Avec ce genre de concentration (convergence?), est-ce que ça laisserait plus d’argent et de subventions pour la création de contenu? C’est ce que j’espère. Dans le processus, on pourrait aussi tenter de se débarrasser de notre dépendance à la publicité. Tou.tv est sûrement le seul site de streaming de qualité qui t’impose 2-3 pubs (souvent les mêmes) une à la suite de l’autre avant de commencer une émission. Sans aucune possibilité d’avancer ou de les sauter. C’est insupportable et ça donne juste le goût d’aller sur YouTube ou de se trouver un bloqueur de publicité.

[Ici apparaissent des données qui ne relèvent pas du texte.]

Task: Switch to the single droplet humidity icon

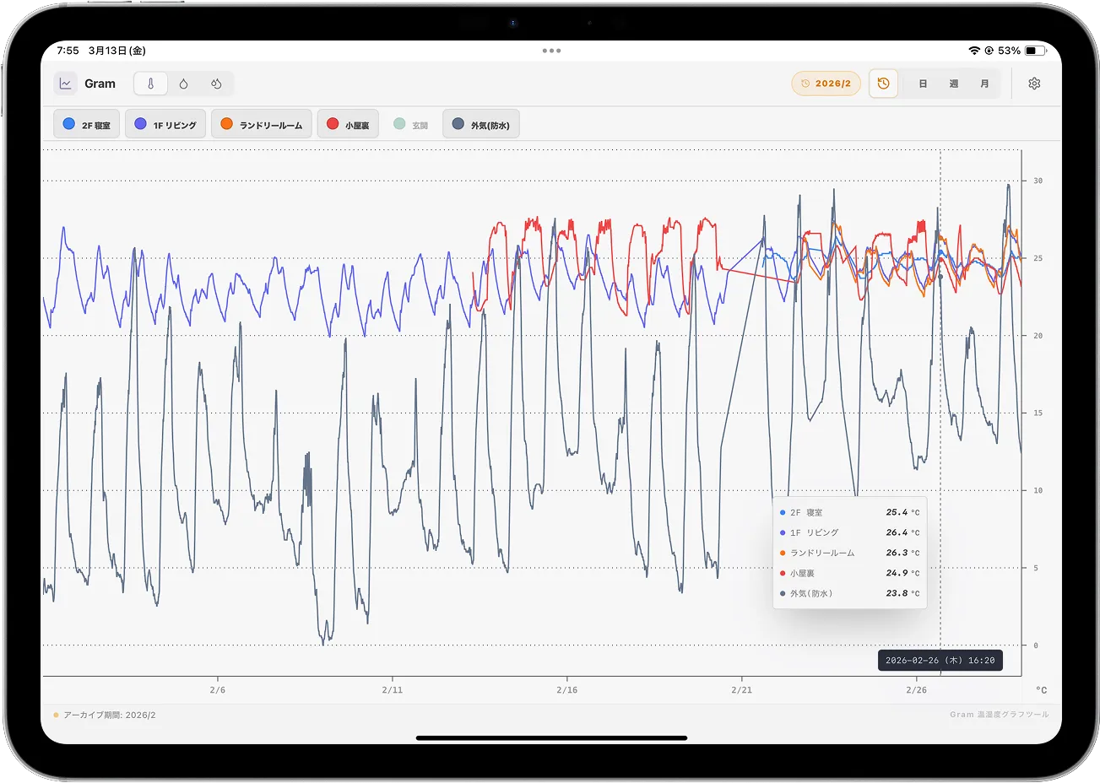Action: 183,84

Le nerf de la guerre en ce moment, étant donné que l’offre est plus grande que jamais et que la planète produit des millions d’oeuvres chaque mois, plus personne n’arrive à se démarquer. C’est peut-être là que des organismes comme le CRTC pourraient aider. S’assurer que les oeuvres d’ici soient toujours bien visibles sur les plateformes des multinationales géantes. Donner une meilleure vitrine aux oeuvres d’ici dans leur algorithme, ça ne leur coûterait pas grand-chose.

Bref, je comprends la crainte des géants du web, mais il y a une partie qui est inévitable. Et surtout, le réflexe de s’accrocher à des modèles désuets n’est pas une philosophie qui risque d’être gagnante à long terme. Idéalement, tous les joueurs auraient des discussions afin de déterminer quel genre d’avenir nous voulons pour nos industries culturels et idéalement, ces discussions ne seraient dans le but de s’accrocher à un modèle désuet, mais plutôt de cheminer vers des modèles plus avant-gardistes, efficaces et vivants avec des artistes en santé qui produisent des oeuvres de qualité.

Merci.

One thought to “Trop d’intermédiaires dans nos industries artistiques?”

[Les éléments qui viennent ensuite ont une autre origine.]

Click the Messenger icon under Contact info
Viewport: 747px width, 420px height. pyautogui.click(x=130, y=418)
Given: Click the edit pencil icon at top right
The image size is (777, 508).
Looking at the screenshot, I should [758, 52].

  1. Ne penses-tu pas exagérer en qualifiant d »artiste’ toute personne qui crée de la culture de consommation basse ou moyenne de gamme ?

    Beaucoup de gens, qui ne sont pas ‘artistes’, profitent du fait qu’il y ait une grande industrie du show-bizness (et un public zombifié à abreuver de produits culturels comme les séries et contenus internet) pour s’octroyer le nom d »artiste’.

    De là le quiproquo et le sentiment de dénigrement très certainement.